Segment Open

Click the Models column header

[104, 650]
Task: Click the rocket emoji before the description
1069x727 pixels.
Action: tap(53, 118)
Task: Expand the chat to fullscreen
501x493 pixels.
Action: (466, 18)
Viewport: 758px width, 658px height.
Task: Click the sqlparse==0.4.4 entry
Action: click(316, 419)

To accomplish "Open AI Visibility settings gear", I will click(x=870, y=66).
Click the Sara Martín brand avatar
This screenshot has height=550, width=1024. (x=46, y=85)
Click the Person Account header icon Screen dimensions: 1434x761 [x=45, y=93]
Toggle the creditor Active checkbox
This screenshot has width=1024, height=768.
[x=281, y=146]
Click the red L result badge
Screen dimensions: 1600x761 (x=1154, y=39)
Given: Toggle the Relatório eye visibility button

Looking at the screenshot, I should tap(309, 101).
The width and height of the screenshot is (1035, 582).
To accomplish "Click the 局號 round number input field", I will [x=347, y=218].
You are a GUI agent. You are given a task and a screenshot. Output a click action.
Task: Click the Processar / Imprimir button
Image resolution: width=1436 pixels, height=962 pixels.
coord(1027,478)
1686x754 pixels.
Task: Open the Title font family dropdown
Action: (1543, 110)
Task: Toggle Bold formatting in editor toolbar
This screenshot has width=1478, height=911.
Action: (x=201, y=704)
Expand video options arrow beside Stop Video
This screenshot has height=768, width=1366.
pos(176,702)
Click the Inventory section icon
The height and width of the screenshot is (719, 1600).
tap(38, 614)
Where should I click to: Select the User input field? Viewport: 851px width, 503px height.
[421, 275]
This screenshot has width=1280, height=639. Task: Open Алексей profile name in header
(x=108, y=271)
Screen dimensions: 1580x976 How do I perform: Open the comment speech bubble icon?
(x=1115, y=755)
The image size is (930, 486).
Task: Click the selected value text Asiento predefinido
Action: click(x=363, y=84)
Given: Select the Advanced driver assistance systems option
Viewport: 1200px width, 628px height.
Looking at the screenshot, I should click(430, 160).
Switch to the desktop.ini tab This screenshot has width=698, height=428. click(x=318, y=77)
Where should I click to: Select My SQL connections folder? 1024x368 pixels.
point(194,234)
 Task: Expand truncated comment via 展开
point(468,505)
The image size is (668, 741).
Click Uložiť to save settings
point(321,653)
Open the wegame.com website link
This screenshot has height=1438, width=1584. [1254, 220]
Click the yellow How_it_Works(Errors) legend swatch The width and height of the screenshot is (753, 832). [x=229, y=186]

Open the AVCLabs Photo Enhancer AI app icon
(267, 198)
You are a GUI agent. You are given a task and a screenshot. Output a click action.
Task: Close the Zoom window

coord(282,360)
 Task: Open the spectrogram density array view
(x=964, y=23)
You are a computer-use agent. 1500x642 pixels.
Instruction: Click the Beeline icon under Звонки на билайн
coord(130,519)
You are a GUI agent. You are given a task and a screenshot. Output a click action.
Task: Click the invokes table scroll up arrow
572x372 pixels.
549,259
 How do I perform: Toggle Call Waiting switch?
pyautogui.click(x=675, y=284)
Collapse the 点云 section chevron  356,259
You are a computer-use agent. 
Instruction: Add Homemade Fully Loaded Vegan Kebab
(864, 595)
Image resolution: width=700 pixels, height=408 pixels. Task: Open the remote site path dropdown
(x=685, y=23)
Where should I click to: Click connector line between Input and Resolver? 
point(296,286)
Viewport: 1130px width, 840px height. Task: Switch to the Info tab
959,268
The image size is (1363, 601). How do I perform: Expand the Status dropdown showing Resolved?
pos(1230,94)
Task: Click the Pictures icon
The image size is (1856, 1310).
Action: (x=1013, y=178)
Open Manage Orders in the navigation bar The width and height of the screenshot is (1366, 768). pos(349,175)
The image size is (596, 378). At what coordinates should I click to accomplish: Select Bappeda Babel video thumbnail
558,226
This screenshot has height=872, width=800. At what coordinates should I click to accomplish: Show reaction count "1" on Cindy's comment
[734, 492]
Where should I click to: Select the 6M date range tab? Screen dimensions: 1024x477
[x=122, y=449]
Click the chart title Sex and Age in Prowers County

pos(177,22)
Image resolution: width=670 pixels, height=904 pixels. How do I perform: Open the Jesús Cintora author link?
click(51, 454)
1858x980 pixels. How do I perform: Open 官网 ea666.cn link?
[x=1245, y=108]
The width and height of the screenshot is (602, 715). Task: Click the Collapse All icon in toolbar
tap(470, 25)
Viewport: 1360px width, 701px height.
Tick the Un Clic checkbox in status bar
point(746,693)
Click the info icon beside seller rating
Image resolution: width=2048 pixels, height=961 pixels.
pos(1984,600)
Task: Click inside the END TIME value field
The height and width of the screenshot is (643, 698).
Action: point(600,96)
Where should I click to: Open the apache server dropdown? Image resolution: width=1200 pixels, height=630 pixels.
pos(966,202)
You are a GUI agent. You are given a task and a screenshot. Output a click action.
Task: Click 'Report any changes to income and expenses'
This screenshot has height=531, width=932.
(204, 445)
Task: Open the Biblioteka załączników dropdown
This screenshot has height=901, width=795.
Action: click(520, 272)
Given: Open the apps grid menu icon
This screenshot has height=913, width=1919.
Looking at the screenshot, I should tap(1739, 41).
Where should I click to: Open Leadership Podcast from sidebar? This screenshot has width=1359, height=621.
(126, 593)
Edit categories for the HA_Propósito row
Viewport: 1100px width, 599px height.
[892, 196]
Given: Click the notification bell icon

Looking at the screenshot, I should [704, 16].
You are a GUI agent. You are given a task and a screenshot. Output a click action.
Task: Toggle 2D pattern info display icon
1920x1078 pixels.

Segment Closed

## WORK TASK
With the records above in view, retype each one exactly.

## OUTPUT
Click the Models column header

[104, 650]
Task: Click the rocket emoji before the description
1069x727 pixels.
Action: tap(53, 118)
Task: Expand the chat to fullscreen
501x493 pixels.
Action: (466, 18)
Viewport: 758px width, 658px height.
Task: Click the sqlparse==0.4.4 entry
Action: click(316, 419)

To accomplish "Open AI Visibility settings gear", I will click(x=870, y=66).
Click the Sara Martín brand avatar
This screenshot has height=550, width=1024. (x=46, y=85)
Click the Person Account header icon Screen dimensions: 1434x761 [x=45, y=93]
Toggle the creditor Active checkbox
This screenshot has width=1024, height=768.
[x=281, y=146]
Click the red L result badge
Screen dimensions: 1600x761 (x=1154, y=39)
Given: Toggle the Relatório eye visibility button

Looking at the screenshot, I should tap(309, 101).
The width and height of the screenshot is (1035, 582).
To accomplish "Click the 局號 round number input field", I will [x=347, y=218].
You are a GUI agent. You are given a task and a screenshot. Output a click action.
Task: Click the Processar / Imprimir button
Image resolution: width=1436 pixels, height=962 pixels.
coord(1027,478)
1686x754 pixels.
Task: Open the Title font family dropdown
Action: (1543, 110)
Task: Toggle Bold formatting in editor toolbar
This screenshot has width=1478, height=911.
Action: (x=201, y=704)
Expand video options arrow beside Stop Video
This screenshot has height=768, width=1366.
pos(176,702)
Click the Inventory section icon
The height and width of the screenshot is (719, 1600).
tap(38, 614)
Where should I click to: Select the User input field? Viewport: 851px width, 503px height.
[421, 275]
This screenshot has width=1280, height=639. Task: Open Алексей profile name in header
(x=108, y=271)
Screen dimensions: 1580x976 How do I perform: Open the comment speech bubble icon?
(x=1115, y=755)
The image size is (930, 486).
Task: Click the selected value text Asiento predefinido
Action: click(x=363, y=84)
Given: Select the Advanced driver assistance systems option
Viewport: 1200px width, 628px height.
Looking at the screenshot, I should click(430, 160).
Switch to the desktop.ini tab This screenshot has width=698, height=428. click(x=318, y=77)
Where should I click to: Select My SQL connections folder? 1024x368 pixels.
point(194,234)
 Task: Expand truncated comment via 展开
point(468,505)
The image size is (668, 741).
Click Uložiť to save settings
point(321,653)
Open the wegame.com website link
This screenshot has height=1438, width=1584. [1254, 220]
Click the yellow How_it_Works(Errors) legend swatch The width and height of the screenshot is (753, 832). [x=229, y=186]

Open the AVCLabs Photo Enhancer AI app icon
(267, 198)
You are a GUI agent. You are given a task and a screenshot. Output a click action.
Task: Close the Zoom window

coord(282,360)
 Task: Open the spectrogram density array view
(x=964, y=23)
You are a computer-use agent. 1500x642 pixels.
Instruction: Click the Beeline icon under Звонки на билайн
coord(130,519)
You are a GUI agent. You are given a task and a screenshot. Output a click action.
Task: Click the invokes table scroll up arrow
572x372 pixels.
549,259
 How do I perform: Toggle Call Waiting switch?
pyautogui.click(x=675, y=284)
Collapse the 点云 section chevron  356,259
You are a computer-use agent. 
Instruction: Add Homemade Fully Loaded Vegan Kebab
(864, 595)
Image resolution: width=700 pixels, height=408 pixels. Task: Open the remote site path dropdown
(x=685, y=23)
Where should I click to: Click connector line between Input and Resolver? 
point(296,286)
Viewport: 1130px width, 840px height. Task: Switch to the Info tab
959,268
The image size is (1363, 601). How do I perform: Expand the Status dropdown showing Resolved?
pos(1230,94)
Task: Click the Pictures icon
The image size is (1856, 1310).
Action: (x=1013, y=178)
Open Manage Orders in the navigation bar The width and height of the screenshot is (1366, 768). pos(349,175)
The image size is (596, 378). At what coordinates should I click to accomplish: Select Bappeda Babel video thumbnail
558,226
This screenshot has height=872, width=800. At what coordinates should I click to accomplish: Show reaction count "1" on Cindy's comment
[734, 492]
Where should I click to: Select the 6M date range tab? Screen dimensions: 1024x477
[x=122, y=449]
Click the chart title Sex and Age in Prowers County

pos(177,22)
Image resolution: width=670 pixels, height=904 pixels. How do I perform: Open the Jesús Cintora author link?
click(51, 454)
1858x980 pixels. How do I perform: Open 官网 ea666.cn link?
[x=1245, y=108]
The width and height of the screenshot is (602, 715). Task: Click the Collapse All icon in toolbar
tap(470, 25)
Viewport: 1360px width, 701px height.
Tick the Un Clic checkbox in status bar
point(746,693)
Click the info icon beside seller rating
Image resolution: width=2048 pixels, height=961 pixels.
pos(1984,600)
Task: Click inside the END TIME value field
The height and width of the screenshot is (643, 698).
Action: point(600,96)
Where should I click to: Open the apache server dropdown? Image resolution: width=1200 pixels, height=630 pixels.
pos(966,202)
You are a GUI agent. You are given a task and a screenshot. Output a click action.
Task: Click 'Report any changes to income and expenses'
This screenshot has height=531, width=932.
(204, 445)
Task: Open the Biblioteka załączników dropdown
This screenshot has height=901, width=795.
Action: click(520, 272)
Given: Open the apps grid menu icon
This screenshot has height=913, width=1919.
Looking at the screenshot, I should tap(1739, 41).
Where should I click to: Open Leadership Podcast from sidebar? This screenshot has width=1359, height=621.
(126, 593)
Edit categories for the HA_Propósito row
Viewport: 1100px width, 599px height.
[892, 196]
Given: Click the notification bell icon

Looking at the screenshot, I should [704, 16].
You are a GUI agent. You are given a task and a screenshot. Output a click action.
Task: Toggle 2D pattern info display icon
1920x1078 pixels.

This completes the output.